"Undercover Boss" Is Reality Uncovered

Have you ever been inside a local branch of a typical big company when a senior corporate executive comes to visit? If not, imagine what it would take to host a five-star dinner party inside your home, only with a raised sense of nervousness and fear.

Everything has to go according to the Briefing Book, everyplace has to be clean, everyone has to be on their “best behavior” in their best clothes and if anyone “says the wrong thing,” they could be out of a job. Typically, the executive sees an experience that is very different from the actual day-to-day.

Last night, after the Super Bowl, CBS debuted a new “reality show” called “Undercover Boss.” In it, corporate executives pose as entry level workers in their own companies. As this review in Business Week points out, the show is built on deception and falsehood, as the executives gain the trust of lower level workers (and have to explain the cameras). But, the show’s premise is firmly grounded in truth.

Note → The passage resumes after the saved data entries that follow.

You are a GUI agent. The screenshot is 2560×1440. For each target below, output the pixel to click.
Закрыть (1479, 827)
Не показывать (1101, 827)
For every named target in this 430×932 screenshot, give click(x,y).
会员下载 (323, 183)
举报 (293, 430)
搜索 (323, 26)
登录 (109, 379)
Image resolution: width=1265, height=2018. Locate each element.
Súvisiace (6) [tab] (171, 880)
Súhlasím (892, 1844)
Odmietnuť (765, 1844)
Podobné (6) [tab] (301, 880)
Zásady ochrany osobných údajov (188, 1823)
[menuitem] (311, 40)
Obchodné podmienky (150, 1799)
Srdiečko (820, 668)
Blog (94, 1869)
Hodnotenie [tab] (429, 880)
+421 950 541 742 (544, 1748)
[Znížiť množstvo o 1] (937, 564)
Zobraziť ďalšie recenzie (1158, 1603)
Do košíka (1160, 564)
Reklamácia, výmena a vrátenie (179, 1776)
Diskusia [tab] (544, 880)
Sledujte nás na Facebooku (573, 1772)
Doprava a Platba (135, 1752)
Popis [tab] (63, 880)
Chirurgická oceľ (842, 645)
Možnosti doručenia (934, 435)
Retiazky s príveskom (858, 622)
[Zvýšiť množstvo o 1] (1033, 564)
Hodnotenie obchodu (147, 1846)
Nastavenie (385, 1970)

After watching the show (which I put in the “pretty good TV” category), there’s a PR lesson to be learned – as corporations become larger, executives are perceived (often rightly so) as being too far removed from the actual groundwork of the company. That can create communications and morale issues as well as bad policy. It shouldn’t take a reality show, but executives need to step off their pedestals and experience their “front lines” as often as possible.

One experience I saw years ago will always stay with me. The CEO of a huge retail company, flown in on the corporate jet for a grand opening event inside one of his company’s local stores, wanted some mints before the event began. So he went to the front of the store, selected his favorite mints, took the package to the cash register, pulled out a dollar and bought the mints, while being treated like any other customer. That “executive as human” moment proved indelible in my mind because it was so unusual. It shouldn’t be.